On our fly fishing journeys, we are always searching for and discovering new things. In today’s global world, we are influenced by tens, hundreds, thousands, and even more impulses, and so in this process of searching and discovering we have many more opportunities than ever before. Just think, would it have been possible a half a century ago to get news in English from a Russian, living in Prague, that he wants to introduce you to the world of traditional Japanese fly fishing? Maybe yes, but certainly not with the simplicity and depth as in today’s world.
This exact thing happened to me recently, when I unexpectedly received an email from a Russian named Oleg, asking if we wouldn’t want to experience and write about Tenkara here in the Czech Republic. I knew a little about Tenkara, and since my fly fishing journey has been leading me further and further towards lightness and simplicity, I didn’t hesitate. Tenkara is kind of a return to the past, when people fished more simply and easily. No hundreds of fly patterns, dozens of rods, various accessories, vests where we can hide half the offerings of a typical fly shop, and equipment so valuable that if we were to leave it in the car overnight, we certainly wouldn’t sleep easily…
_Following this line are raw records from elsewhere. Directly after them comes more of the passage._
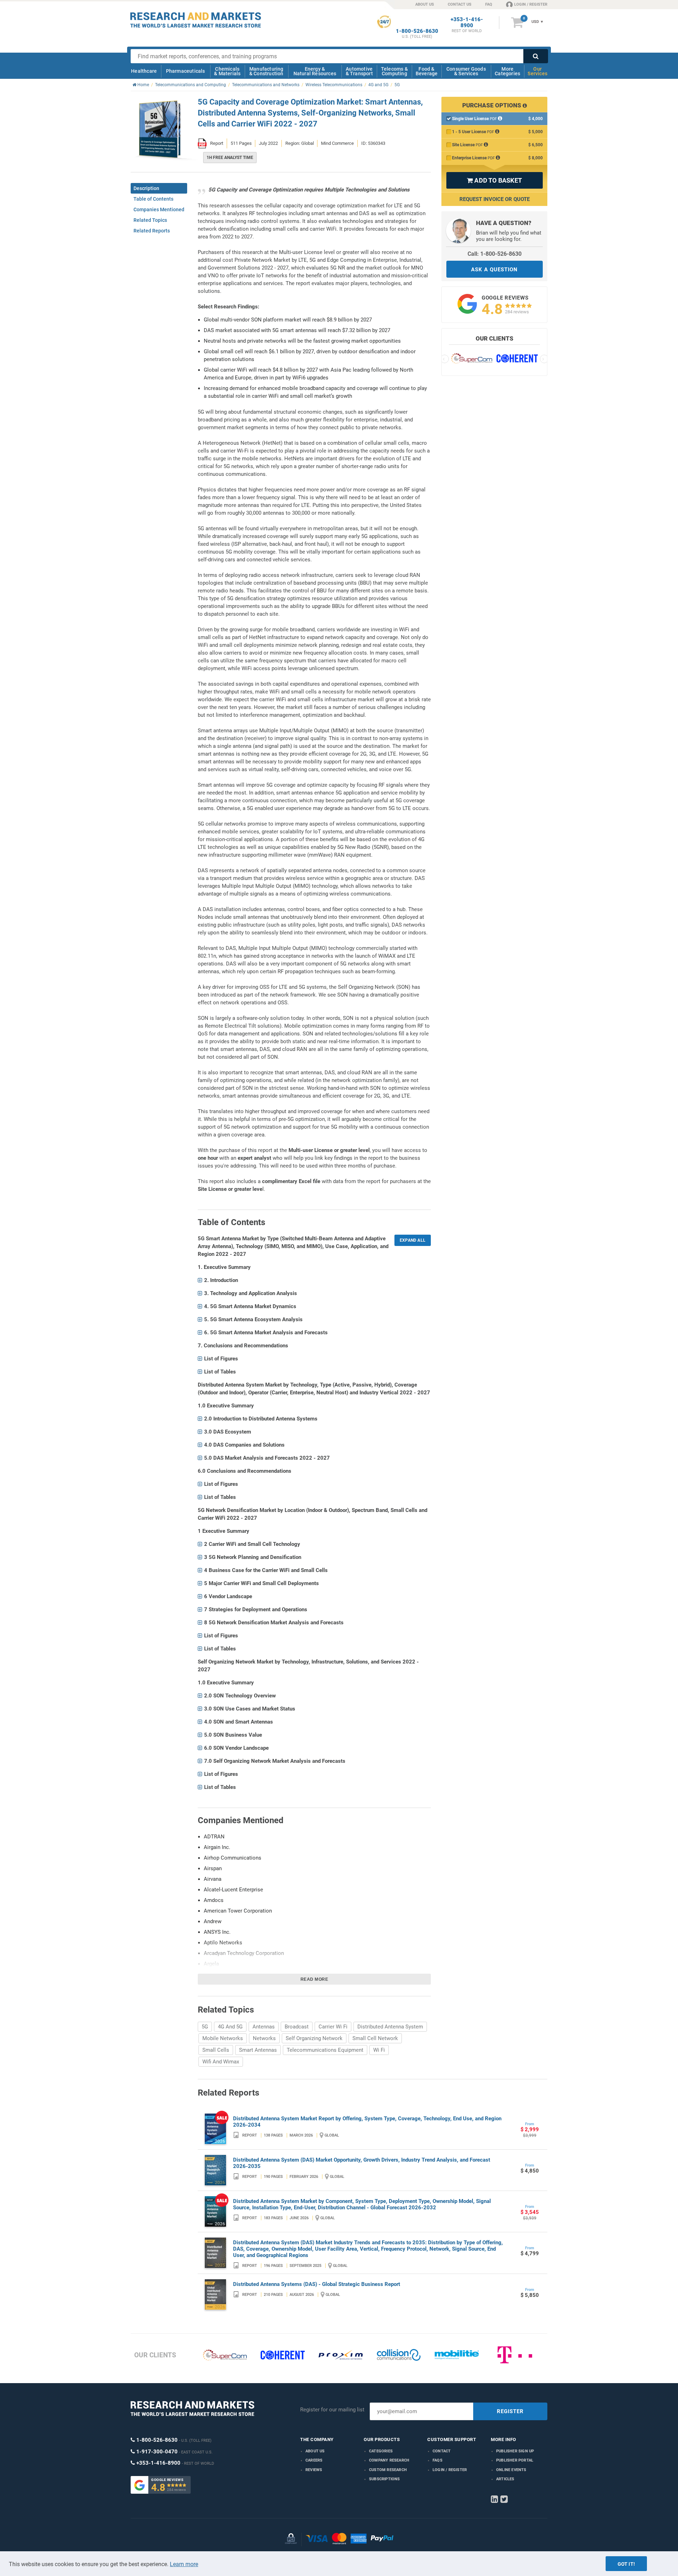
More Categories (507, 71)
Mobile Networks (222, 2038)
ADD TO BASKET (494, 180)
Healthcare (144, 71)
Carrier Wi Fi (333, 2026)
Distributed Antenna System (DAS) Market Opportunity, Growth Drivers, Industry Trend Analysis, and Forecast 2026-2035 (361, 2163)
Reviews (313, 2470)
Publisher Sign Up (515, 2451)
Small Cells (215, 2050)
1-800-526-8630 (417, 31)
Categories (381, 2451)
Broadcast (297, 2026)
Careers (313, 2460)
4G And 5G (230, 2026)
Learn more (184, 2564)
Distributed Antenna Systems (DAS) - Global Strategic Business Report (316, 2284)
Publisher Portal (514, 2460)
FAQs (437, 2460)
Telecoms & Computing (394, 71)
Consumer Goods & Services (466, 71)
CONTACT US (459, 4)
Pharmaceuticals (185, 71)
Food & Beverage (427, 71)
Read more (314, 1979)
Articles (505, 2479)
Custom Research (388, 2470)
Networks (264, 2038)
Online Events (511, 2470)
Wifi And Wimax (220, 2061)
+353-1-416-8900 (467, 23)
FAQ (488, 4)
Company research (389, 2460)
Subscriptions (384, 2479)
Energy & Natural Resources (314, 71)
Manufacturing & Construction (266, 71)
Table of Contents (153, 199)
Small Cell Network (375, 2038)
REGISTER (510, 2411)
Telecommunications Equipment (325, 2050)
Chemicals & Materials (227, 71)
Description (146, 188)
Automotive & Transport (359, 71)
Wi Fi (379, 2050)
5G (205, 2026)
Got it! (626, 2564)
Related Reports (151, 231)
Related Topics (150, 220)
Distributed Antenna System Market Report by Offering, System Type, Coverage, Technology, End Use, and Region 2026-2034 (367, 2121)
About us (315, 2451)
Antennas (263, 2026)
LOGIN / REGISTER (530, 4)
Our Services (537, 71)
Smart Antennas (258, 2050)
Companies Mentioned (158, 209)
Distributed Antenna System (390, 2026)
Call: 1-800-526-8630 (495, 253)
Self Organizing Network (314, 2038)
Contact (442, 2451)
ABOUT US (424, 4)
So what is Tenkara? It is a fly fishing method using a light telescopic rod, inspired by traditional Japanese fly fishing. Tenkara doesn’t need any fly reel, because the line is attached to the end of the rod using something called the lilian – a short piece of braided string that is attached to the tip of the last rod segment. The fishing line (also usually braided) is attached to the lilian with a simple knot. A tippet is attached to this line, similarly as in the “western” style of fly fishing.
Tenkara rods are very light and fine – even those used to fishing with light two or three weight rods will feel the difference. And the difference is huge. Another significant different, which lends to the minimalist feeling, is the short list of equipment needed for Tenkara fishing: a telescopic rod that can fit in a backpack or bag, a spool of line, a couple of tippets, a small box with light flies, clippers and forceps. For an investment of 100 Euros, even a complete beginner can immediately start to fly fish (at least in summer, when waders aren’t necessary).
If Oleg was likely the first fly fisher to try Tenkara in the Czech Republic, then I guess I am one of the first Czech pioneers to take Tenkara to more Czech rivers. Tenkara has already been tried on the Litavka, Lužnice and Mže rivers, and my journey is just at the beginning. I look forward to sharing with you my thoughts as I gain experience with Tenkara. In any case, my love for Tenkara is already blossoming!